Unsere besonderen Kinder

Schon die erste, 1919 in Stuttgart gegründete Waldorfschule war als eine Schule für sehr verschiedene Kinder geplant und verwirklicht. Mädchen und Jungen (was damals nicht üblich war) sowie Arbeiterkinder und Kinder des Bildungsbürgertums lernten zusammen.Bilder

Auch einige Kinder waren dabei, die nach heutiger Definition „sonderpädagogischen Förderbedarf“ hätten. Rudolf Steiner richtete nun für diese Kinder eine besondere „Hilfsklasse“ ein. Dies kann man als eigentliche Geburtsstunde der heilpädagogischen Waldorfschulen ansehen.

Denn in der Praxis hatte es sich erwiesen, dass man in den großen Klassen den besonderen Kindern nicht gerecht werden konnte. Steiner vertraute diese Aufgabe einem Lehrer an, dem besondere Herzenskräfte und Menschliebe zu eigen waren, allerdings nicht im Sinne von falschem Mitleid: Karl Schubert. Steiner charakterisierte Schuberts heilpädagogische Qualität als eine Liebe, die „bei den Kindern nichts moralisch nimmt“.

In dieser Hilfsklasse sollten die Kinder nach dem gleichen, der Kindesentwicklung abgelesenen Lehrplan unterrichtet werden wie ihre Altersgenossen. Die Themen müssen jedoch, durch die seelischen Kräfte des Lehrers vermittelt, in intensiverer und individualisierter Form behandelt werden. Wenn der heilpädagogische Lehrer seinen Kindern etwas darstellt, dann müsse er „die Berge berger, die Flüsse flüsser machen“, so fasste Schubert seine Methode zusammen. Einem geistig behinderten Kind muss das römische Rechtssystem oder die Entstehung des Faltengebirges anders nahegebracht werden als einem erziehungsschwierigen Kind. Phantasie des Lehrers ist gefragt, um den Stoff plastisch zu machen auch für Kinder mit sehr begrenzten sprachlichen und intellektuellen Möglichkeiten.

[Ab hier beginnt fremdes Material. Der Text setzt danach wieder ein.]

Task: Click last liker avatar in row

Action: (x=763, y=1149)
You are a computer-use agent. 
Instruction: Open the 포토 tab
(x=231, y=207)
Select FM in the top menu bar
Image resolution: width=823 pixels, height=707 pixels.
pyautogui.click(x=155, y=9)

Im Jahr 1924 hielt Steiner dann seinen „Heilpädagogischen Kurs“ und stellte gleich im ersten Vortrag klar, dass es keinen Sinn macht, „über die Normalität oder Abnormalität des kindlichen Seelenlebens oder menschlichen Seelenlebens überhaupt zu reden“. Denn in jedem Menschen sitzt „irgendwo in einer Ecke eine sogenannte Unnormalität“. Auch hierin war Steiner also – zu einer Zeit, in der behinderte Menschen noch als „minderwertig“ gesehen wurden – Vorreiter moderner Ansichten. Er entwickelt in seinem Kurs dann eine Systematik, wie man Behinderungen nicht als medizinische „Defekte“ zu sehen hat, sondern als Verstärkung von Tendenzen, die jeder Mensch auch in sich hat und spürt. Damit beginnt für den Lehrer die Möglichkeit, zu verstehen und zu helfen.Bilder

In einer überschaubaren Umgebung können sich Kinder individueller ausleben. Wir haben uns daher, wie auch einige vergleichbare Waldorf-Förderschulen, für ein Konzept entschieden, das die wichtigsten Förderschwerpunkte übergreift. Dadurch können die Kinder sich in ihrer Verschiedenheit wunderbar ergänzen und helfen. Ein verhaltensauffälliges Kind, dem der Konkurrenzdruck an einer Regelschule enormen Stress gemacht hat, entdeckt plötzlich ganz andere Seiten an sich, wenn es einem Kind mit Down-Syndrom helfen kann. Wer hilft hier wem? Die Hilfe ist gegenseitig, auch wenn es den Kindern nicht bewusst wird.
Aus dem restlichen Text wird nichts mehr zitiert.